J’ai logé chez une famille gurung dont le grand-père avait servi dans les régiments britanniques des Gurkhas, et la conversation du dîner a couvert son histoire de déploiement, les champs en terrasses de la famille, et un débat prolongé et bon enfant sur la supériorité du fromage français ou népalais, auquel Lia a participé avec plus de conviction que le sujet ne l’exigeait strictement. C’est un tout autre registre d’hospitalité que l’efficacité transactionnelle d’une maison de thé animée sur un circuit fréquenté — plus lent, plus curieux à l’égard de l’invité, moins orienté vers le renouvellement de la chambre pour le matin.

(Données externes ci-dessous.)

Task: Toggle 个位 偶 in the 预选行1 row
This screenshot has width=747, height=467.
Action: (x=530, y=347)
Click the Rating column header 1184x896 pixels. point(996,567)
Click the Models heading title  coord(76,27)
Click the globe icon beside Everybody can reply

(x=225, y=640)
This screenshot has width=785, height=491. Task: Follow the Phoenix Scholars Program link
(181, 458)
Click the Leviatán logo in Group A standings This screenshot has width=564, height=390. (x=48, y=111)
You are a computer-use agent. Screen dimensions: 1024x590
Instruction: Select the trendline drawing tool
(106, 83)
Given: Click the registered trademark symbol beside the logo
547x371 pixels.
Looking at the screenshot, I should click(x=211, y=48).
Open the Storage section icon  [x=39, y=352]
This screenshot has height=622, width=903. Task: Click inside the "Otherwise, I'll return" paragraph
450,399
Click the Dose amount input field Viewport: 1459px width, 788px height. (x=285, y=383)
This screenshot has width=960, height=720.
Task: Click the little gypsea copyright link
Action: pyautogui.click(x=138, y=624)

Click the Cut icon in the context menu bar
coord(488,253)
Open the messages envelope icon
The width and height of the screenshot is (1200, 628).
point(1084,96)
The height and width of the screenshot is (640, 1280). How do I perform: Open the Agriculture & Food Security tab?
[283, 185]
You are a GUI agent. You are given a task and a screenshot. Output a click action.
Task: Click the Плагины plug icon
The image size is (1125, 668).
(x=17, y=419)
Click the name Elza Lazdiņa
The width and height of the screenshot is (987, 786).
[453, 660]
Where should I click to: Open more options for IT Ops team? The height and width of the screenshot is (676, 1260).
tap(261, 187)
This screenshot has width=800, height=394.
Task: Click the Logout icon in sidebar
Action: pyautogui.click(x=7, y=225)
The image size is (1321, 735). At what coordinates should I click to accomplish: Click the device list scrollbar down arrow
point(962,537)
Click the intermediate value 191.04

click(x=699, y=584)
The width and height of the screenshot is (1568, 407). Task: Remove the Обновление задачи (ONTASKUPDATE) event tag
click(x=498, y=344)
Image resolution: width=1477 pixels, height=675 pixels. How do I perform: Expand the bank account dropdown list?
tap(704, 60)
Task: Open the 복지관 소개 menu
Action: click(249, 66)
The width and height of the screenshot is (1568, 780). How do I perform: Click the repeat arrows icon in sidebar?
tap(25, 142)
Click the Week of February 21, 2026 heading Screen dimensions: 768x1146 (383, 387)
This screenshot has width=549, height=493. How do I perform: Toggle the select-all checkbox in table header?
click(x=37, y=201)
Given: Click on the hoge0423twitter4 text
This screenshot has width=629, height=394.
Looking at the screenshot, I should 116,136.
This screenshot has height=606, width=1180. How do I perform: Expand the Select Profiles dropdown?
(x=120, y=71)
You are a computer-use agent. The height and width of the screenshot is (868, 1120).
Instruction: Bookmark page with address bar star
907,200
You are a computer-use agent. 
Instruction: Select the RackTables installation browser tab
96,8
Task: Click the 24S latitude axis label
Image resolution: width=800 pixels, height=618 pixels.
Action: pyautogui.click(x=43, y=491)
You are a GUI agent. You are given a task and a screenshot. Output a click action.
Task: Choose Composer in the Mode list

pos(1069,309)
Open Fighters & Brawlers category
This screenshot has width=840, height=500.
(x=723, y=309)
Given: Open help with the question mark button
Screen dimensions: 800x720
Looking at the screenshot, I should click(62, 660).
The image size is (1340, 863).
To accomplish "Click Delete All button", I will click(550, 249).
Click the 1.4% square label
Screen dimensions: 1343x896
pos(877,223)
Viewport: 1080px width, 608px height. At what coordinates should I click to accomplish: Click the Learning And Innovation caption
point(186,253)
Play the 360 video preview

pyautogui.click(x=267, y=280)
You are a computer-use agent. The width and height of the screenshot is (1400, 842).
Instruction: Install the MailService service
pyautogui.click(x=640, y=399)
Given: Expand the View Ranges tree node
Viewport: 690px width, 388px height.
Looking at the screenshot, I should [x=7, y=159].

Une famille gurung d'accueil préparant un repas du soir partagé dans une cuisine traditionnelle de Ghale Gaun

La vue dont personne ne parle

L’autre atout sous-estimé de Ghale Gaun est son panorama — un balayage véritablement large qui embrasse le Manaslu, l’Himchuli, l’Annapurna II et le Lamjung Himal depuis une seule crête, sans aucune des approches de plusieurs jours que cette même vue exige généralement ailleurs. Il y a un point de vue dédié à une courte marche au-dessus du village, marqué d’une simple pancarte et presque désert même au lever du soleil, ce qui, après des étapes plus fréquentées de la région, avait quelque chose d’une étrange nouveauté.

Vue panoramique à l'aube sur le Manaslu, l'Himchuli et l'Annapurna II depuis le point de vue de la crête au-dessus de Ghale Gaun

Le village organise aussi parfois des soirées culturelles avec danses et chants gurung traditionnels, réservées à des groupes plutôt que jouées chaque soir, et nous avons eu la chance d’en attraper une par pur hasard de calendrier. Cela avait un naturel que des spectacles similaires destinés aux touristes ailleurs au Népal n’ont souvent pas.

Quand y aller : d’octobre à novembre offre les vues les plus dégagées sur les montagnes pour la marche jusqu’au panorama. Le printemps, de mars à avril, apporte des soirées plus douces chez l’habitant et des champs en terrasses qui verdissent, même si la visibilité sur la crête est légèrement moins fiable.